C’ETAIT BONAPARTE

Article publié dans la Lettre n° 207


C’ETAIT BONAPARTE, spectacle de Robert Hossein, écrit par Alain Decaux avec la participation de Paul Lombard. Mise en scène Robert Hossein avec 83 comédiens dont Fabrizio Rongione, Bernard Dheran, Pierre Dourlens, Bernard Lanneau, Serge Maillat, Mélanie Page, Jean-Pierre Bernard, Julie Kapour, Frédéric Norbert. De Jésus à De Gaulle, Robert Hossein, depuis des décennies, se lance à corps perdu dans la reconstitution des grandes fresques historiques. Critiqués ou ovationnés, ces moments clés de notre histoire ne laissent jamais indifférent. Echafauder un spectacle à partir de la vie de Bonaparte semble à première vue hasardeux, le parcours de l’homme étant insaisissable par sa diversité et sa complexité. Adoré ou haï, L’homme a fait couler beaucoup d’encre, ses victoires politiques et militaires étant celles d’un grand stratège, ses réformes celles d’un visionnaire, sa complexion romantique celle d’une midinette. Alain Decaux, assisté de Paul Lombard, et Robert Hossein s’attaquent sans nul doute à un monument. Cette épopée, ils l’embrassent avec une volonté synthétique, mettant l’accent sur les événements majeurs, évitant les digressions inutiles. Le public suit donc avec un intérêt soutenu le fil conducteur chronologique de l’itinéraire du petit Corse que rien n’appelait à un tel destin. Général à 24 ans, vainqueur de la campagne d’Italie à 27, de celle d’Autriche à 28, initiateur de la campagne d’Egypte à 29, Consul à 31 et Empereur à 35.
Comment embrasser un tel parcours en deux heures et demie? Robert Hossein a une fois encore recours à une mise en scène dynamique et très mobile, habilement animée par des effets de lumière suggestifs. Il utilise avec subtilité et intelligence de superbes tableaux inspirés de David pour évoquer les principaux combats, celui du pont d’Arcole étant le clou du spectacle. L’esprit didactique toujours en alerte, le texte et les dialogues cernent de façon logique et parfaite les actions militaires, politiques et diplomatiques de Bonaparte, ses choix, ses succès et ses erreurs et l’on salue entre autres la remarquable synthèse des raisons évoquées pour expliquer la fameuse campagne d’Egypte. Ses grandes qualités de meneur d’hommes permettent au metteur en scène de diriger sans la moindre faille une centaine d’acteurs, interprètes des personnages qui ont pris part, de loin ou de près, à la vie de Bonaparte. Pas de discours grandiloquents, ni de logorrhées, un texte et des dialogues construits qui vont à l’essentiel, dits par d’excellents comédiens, Bernard Dhéran (Talleyrand) et Pierre Dourlens (Fouché) en tête, une réserve toutefois à l’encontre de Fabrizio Rongione, dont le jeu est un peu trop mécanique dans le rôle titre.

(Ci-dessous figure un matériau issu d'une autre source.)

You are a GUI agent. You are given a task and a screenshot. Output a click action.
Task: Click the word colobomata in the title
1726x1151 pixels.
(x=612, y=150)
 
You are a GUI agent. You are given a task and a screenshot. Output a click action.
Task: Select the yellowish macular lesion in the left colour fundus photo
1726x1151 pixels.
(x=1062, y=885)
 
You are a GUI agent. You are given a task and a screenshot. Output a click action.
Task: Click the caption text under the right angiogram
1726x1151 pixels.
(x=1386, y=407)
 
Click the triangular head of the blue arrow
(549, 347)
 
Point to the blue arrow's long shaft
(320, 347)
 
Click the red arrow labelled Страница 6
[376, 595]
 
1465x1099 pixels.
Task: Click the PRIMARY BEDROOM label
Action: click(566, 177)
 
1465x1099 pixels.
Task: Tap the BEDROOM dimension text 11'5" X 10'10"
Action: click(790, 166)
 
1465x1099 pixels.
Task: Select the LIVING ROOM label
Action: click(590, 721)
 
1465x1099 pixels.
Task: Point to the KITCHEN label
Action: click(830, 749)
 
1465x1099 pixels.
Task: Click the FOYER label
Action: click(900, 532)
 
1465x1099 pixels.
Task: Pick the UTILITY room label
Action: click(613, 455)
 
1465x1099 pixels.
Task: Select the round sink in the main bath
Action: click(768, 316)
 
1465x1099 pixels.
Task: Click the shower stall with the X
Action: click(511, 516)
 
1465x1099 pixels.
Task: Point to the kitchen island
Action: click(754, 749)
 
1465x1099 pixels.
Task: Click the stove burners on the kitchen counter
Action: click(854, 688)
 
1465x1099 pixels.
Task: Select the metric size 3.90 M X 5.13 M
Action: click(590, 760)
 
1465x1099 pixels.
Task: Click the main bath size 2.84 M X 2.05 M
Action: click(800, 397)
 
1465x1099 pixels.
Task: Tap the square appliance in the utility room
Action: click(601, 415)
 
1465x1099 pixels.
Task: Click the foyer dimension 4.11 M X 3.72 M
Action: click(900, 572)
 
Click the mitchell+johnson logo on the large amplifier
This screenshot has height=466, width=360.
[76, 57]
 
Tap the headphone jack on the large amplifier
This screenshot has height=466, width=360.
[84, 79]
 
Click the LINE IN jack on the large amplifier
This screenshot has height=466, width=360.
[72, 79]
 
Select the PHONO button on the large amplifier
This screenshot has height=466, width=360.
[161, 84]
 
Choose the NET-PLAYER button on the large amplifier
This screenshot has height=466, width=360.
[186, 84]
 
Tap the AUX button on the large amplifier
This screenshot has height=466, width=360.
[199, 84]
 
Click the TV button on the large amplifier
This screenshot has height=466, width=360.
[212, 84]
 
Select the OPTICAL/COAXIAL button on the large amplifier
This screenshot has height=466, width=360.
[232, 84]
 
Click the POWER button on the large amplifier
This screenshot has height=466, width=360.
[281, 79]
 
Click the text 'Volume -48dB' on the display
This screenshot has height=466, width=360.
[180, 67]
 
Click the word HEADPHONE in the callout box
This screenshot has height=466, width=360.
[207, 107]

1800-1804, quatre années déterminantes dans la vie de Bonaparte qui l’ont mené vers la plus haute marche mais qui ont aussi ouvert à la France les portes de l’ère moderne. Ce sont ces années-là qui ont décidé Alain Decaux et Robert Hossein à relever un défi difficile. Un parcours sans fautes pour un spectacle incontournable, dont le public ressort enthousiasmé, et d’autant plus méritoire qu’il permet de faire travailler une bonne centaine d’artistes. Palais des Sports 15e (08.92.69.18.02) jusqu’au 26 janvier 2003. Lien: www.palaisdessports.com.